The term was not just Canadian, it was used in Britain and the U.S. as well. As this 1883 English article states, “silent spirit” meant a spirit of such purity that it was silent as to its origins.

In turn this meant, you couldn’t tell if it was distilled from rye, wheat, sugar, corn or anything else capable of being fermented and distilled into a spirit. The distillation was so thorough that the only compounds left, practically, were ethanol and water. And all ethanol tastes the same regardless of source.

In traditional whisky distilling and ditto for brandy, rum, and the other traditional spirits, chemical compounds other than ethanol are allowed to remain which speak of the materials they derive from. Hence some rum tasting of molasses, or tequila of cactus, etc. (Rye sometimes tastes like soap or pine, not sure why, but it does).

Silent Sam, from Diageo/Schenley, was the kind of spirit Charles Richardson was referring to when mentioning how Canadian whisky was confected in the last part of the 1800s. It must be recalled though that all Canadian whisky must be aged in wood barrels at least three years, so the silent spirit part is modified by such wood and air contact.

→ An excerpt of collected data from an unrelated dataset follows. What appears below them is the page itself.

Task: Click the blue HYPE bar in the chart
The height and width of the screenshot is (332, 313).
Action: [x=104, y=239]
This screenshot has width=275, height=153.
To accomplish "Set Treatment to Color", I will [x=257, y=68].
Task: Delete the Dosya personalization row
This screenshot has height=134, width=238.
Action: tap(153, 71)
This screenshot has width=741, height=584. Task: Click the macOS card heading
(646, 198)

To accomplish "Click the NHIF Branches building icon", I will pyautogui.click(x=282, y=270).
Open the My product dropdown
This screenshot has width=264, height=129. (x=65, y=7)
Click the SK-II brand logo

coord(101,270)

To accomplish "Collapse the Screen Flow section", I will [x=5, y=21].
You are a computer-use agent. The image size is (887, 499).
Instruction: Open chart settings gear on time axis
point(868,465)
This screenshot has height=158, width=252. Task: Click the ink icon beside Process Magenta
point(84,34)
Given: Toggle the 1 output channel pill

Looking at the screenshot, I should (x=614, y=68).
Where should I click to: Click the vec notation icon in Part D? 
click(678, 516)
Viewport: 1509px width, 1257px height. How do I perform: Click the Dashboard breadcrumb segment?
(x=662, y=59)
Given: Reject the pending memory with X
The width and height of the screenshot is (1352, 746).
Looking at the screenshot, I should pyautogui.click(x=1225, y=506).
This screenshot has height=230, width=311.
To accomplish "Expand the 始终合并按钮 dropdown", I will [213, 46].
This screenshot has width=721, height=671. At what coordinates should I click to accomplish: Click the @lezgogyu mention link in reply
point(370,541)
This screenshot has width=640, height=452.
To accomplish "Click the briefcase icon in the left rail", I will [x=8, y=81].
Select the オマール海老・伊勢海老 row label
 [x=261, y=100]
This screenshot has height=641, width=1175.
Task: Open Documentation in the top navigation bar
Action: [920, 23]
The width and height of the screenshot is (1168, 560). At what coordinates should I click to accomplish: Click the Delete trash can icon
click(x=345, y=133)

Some distillers consider that notwithstanding the great purity their neutral spirit, or grain whisky as it is known, achieves, there is still some flavour contribution from the spirit, vs. only the wood tannins and sugars it acquires from barrel aging. This could result from trace amounts of congeners – higher alcohols, acids, esters – which remain in the spirit even at 94-95% abv.

This is possible, but in my view, this extra flavour is minimal. The real flavour comes, apart from wood tastes, from the straight rye or other straight whisky added in blending. That is why they are called “flavouring whisky”, it is a distillers’ term, not mine or anyone else’s.